§ **Set of tasks**
1) From the Will Lammert text, return everything from "In 1914 he served" down to "married Hette Meyerbach.".
2) According to the Will Lammert text, how was he able to study at the state Kunstgewerbeschule in Hamburg? Answer in one to three sentences.

-- START Text section --

Will Lammert

Will Lammert (5 January 1892 - 30 October 1957) was a German sculptor. In 1959 he was posthumously awarded the National Prize of the German Democratic Republic.

Will Lammert in his studio, 1956

Biography

Germany (1892-1933)

Small Girl Sitting, 1913

Will Lammert was born in Hagen in 1892, the son of a machinist. He completed an apprenticeship as stucco, stone and wood sculptor and initially worked in the studios of the Russian sculptor Moissey Kogan. From 1911 he studied under Richard Luksch at the state Kunstgewerbeschule (school of applied arts) in Hamburg with a scholarship received on the recommendation of the art collector and founder of the Folkwang Museum, Karl Ernst Osthaus. Between 1912 and 1913 he spent time studying in Paris. There he was introduced by his former teacher Moissey Kogan to the sculptors Alexander Archipenko and Otto Freundlich.

In 1914 he served as a soldier in the First World War, which he survived only after being seriously wounded. After the war he attended the College of Ceramics in Höhr, near Koblenz. In the years which followed he worked as a freelance sculptor in the town of his birth, as well as in Düsseldorf and Munich. He also exhibited works in conjunction with the group Das Junge Rheinland, whose members included Otto Dix and Max Ernst. In 1920 he married Hette Meyerbach.

Mutter Erde, 1926 (destroyed)

-- END Text section --
-- START Material shown --

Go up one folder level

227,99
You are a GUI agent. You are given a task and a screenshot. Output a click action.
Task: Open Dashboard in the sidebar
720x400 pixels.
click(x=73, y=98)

-- END Material shown --

§ **Answers**
1)
In 1914 he served as a soldier in the First World War, which he survived only after being seriously wounded. After the war he attended the College of Ceramics in Höhr, near Koblenz. In the years which followed he worked as a freelance sculptor in the town of his birth, as well as in Düsseldorf and Munich. He also exhibited works in conjunction with the group Das Junge Rheinland, whose members included Otto Dix and Max Ernst. In 1920 he married Hette Meyerbach.

2) From 1911 he studied there under Richard Luksch on a scholarship. He received it on the recommendation of Karl Ernst Osthaus, the art collector and founder of the Folkwang Museum.